Ewa Sikorska (siostra kompozytora)
Był człowiekiem o niesamowitej amplitudzie osobowościowej, zlepkiem sprzeczności i paradoksów, nadwrażliwcem, który mocno wszystko przeżywał. Miał w sobie coś porywającego, potrafił być wspaniały, zachowywać się z klasą i wielkim gestem. Ale bywał też okrutny i perfidny. Samego go męczyło, że był taki.
Jego inteligencję cechowała błyskotliwość, przenikliwość a nawet napastliwość. Wyrażał się zwięźle i niezwykle celnie.
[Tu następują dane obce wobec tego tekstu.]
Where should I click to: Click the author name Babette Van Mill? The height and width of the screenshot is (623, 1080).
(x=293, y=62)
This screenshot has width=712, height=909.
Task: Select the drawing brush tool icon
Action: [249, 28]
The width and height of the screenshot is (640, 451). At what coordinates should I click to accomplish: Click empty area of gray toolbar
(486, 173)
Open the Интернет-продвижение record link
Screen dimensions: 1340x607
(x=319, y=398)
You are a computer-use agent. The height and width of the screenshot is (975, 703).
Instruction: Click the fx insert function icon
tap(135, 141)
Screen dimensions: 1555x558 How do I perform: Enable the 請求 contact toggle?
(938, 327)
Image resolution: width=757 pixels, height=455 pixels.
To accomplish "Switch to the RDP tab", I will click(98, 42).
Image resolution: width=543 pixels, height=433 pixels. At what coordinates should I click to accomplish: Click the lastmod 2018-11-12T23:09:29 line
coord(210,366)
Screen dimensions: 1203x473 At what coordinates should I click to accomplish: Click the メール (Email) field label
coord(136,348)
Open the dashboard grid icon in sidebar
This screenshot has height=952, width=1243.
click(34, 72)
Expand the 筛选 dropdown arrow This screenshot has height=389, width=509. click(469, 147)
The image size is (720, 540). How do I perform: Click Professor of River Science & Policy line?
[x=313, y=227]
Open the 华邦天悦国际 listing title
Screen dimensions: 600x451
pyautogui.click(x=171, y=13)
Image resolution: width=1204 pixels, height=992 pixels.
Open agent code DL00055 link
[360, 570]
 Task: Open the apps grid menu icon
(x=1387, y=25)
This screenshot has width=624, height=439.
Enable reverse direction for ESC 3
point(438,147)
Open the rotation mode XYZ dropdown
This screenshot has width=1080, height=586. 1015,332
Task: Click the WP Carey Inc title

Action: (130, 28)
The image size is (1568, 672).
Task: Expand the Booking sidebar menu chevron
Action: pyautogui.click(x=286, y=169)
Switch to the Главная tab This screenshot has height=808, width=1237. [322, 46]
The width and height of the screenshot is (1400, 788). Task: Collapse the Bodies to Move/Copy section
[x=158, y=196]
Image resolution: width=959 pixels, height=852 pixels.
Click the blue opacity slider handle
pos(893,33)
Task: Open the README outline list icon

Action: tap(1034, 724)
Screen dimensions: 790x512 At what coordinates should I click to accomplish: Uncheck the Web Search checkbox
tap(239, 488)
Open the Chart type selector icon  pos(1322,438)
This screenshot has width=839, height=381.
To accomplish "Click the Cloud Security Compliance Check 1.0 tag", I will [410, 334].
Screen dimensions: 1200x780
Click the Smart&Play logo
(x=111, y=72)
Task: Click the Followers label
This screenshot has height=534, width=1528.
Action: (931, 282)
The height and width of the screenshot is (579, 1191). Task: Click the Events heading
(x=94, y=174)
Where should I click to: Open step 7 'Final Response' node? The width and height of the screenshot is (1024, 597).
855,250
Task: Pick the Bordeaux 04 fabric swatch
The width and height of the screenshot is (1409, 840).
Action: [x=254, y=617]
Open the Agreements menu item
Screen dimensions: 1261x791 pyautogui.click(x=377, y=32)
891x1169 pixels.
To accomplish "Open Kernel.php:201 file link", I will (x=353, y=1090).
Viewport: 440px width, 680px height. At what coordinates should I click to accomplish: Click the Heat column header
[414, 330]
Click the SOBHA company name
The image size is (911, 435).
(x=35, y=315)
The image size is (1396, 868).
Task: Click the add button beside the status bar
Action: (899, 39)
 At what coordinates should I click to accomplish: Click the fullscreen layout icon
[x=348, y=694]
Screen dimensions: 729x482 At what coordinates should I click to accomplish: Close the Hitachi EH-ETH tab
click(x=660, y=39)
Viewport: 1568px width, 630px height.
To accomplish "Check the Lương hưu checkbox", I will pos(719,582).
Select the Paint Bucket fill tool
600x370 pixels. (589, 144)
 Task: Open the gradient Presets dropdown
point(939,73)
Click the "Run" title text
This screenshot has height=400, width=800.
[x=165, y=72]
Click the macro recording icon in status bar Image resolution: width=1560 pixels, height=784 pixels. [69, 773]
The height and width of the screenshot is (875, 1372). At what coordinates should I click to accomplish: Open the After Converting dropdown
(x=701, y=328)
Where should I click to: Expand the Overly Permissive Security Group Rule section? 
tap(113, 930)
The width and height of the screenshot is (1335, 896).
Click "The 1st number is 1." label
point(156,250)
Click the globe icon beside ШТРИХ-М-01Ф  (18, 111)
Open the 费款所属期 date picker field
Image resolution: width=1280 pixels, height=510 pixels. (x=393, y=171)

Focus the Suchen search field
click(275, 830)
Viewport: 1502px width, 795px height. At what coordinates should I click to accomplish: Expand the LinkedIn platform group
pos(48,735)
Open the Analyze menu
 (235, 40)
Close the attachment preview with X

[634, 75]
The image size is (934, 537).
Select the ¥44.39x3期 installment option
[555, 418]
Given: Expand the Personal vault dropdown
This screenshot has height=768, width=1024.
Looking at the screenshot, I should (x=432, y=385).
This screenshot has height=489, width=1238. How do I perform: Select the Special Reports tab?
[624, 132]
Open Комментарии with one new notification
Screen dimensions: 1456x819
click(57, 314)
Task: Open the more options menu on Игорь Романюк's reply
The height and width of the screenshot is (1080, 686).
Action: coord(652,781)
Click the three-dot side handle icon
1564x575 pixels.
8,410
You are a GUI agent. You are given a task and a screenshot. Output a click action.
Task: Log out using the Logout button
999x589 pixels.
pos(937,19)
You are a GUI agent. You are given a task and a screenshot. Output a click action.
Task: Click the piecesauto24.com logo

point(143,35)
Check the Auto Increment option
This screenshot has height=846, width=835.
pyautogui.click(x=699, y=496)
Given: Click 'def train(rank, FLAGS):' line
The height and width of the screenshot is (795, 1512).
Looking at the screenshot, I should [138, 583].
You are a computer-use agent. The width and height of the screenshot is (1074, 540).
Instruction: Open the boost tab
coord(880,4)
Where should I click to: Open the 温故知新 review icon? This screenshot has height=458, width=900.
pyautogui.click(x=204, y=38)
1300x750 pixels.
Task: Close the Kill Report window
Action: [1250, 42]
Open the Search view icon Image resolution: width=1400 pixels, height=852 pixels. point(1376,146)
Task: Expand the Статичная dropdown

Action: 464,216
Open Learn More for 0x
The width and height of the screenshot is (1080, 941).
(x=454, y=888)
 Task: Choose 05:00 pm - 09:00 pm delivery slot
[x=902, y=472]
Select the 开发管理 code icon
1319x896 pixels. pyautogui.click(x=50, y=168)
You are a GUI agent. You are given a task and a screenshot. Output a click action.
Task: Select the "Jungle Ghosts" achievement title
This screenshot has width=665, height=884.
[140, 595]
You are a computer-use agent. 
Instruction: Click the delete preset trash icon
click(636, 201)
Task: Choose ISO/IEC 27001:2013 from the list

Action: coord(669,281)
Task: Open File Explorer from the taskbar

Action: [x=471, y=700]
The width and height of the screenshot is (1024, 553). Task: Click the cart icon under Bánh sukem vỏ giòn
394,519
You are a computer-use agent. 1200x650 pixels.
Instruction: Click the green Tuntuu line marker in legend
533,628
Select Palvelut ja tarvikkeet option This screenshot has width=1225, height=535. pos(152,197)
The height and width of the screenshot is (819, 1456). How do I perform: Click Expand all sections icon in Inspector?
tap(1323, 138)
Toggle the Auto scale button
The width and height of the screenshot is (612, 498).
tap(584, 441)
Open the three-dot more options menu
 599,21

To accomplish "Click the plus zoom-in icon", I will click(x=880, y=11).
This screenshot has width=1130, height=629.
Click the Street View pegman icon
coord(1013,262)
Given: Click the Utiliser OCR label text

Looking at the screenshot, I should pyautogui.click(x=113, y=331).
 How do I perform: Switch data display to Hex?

Ciekawe, że autorytetów szukał raczej wśród filozofów (fascynacja Kołakowskim), a nie u muzyków, choć cenił bardzo Lutosławskiego. Był agnostykiem, ale interesowało go religioznawstwo.
Ojcu zarzucał wstecznictwo, był jednak do niego mocno przywiązany. Po jego śmierci powiedział do mnie: „Myślałem, że ojciec będzie zawsze”. Jako dzieci, żyliśmy pod kloszem i dlatego długo byliśmy niedojrzali. Tomek pozostał człowiekiem z nieodciętą pępowiną. Był słabego zdrowia, Miał wadę serca i nietypowy, dziecięcy reumatyzm.
Czuł się w życiu bardzo wyobcowany. Był samotnikiem, który nienawidził swej samotności. Osamotnił się z wyboru, osaczył tak, że nikt nie miał do niego dostępu i nie był w stanie mu pomóc. Dużo w nim było autodestrukcji. Do absurdu bezkompromisowy, także w twórczości, za wszystko sam płacił w każdym sensie.
Nazywał się „dzieckiem wojny”, mówił też: „Zapędziłem się w życiu, nie ma dla mnie odwrotu”. Był „wyrzutem sumienia pokolenia”.
Komponował zawsze przy fortepianie, grając powtarzane wielokrotnie akordy. Pisał sobą. W twórczości pozostał człowiekiem jednego tematu, jak wszyscy wielcy.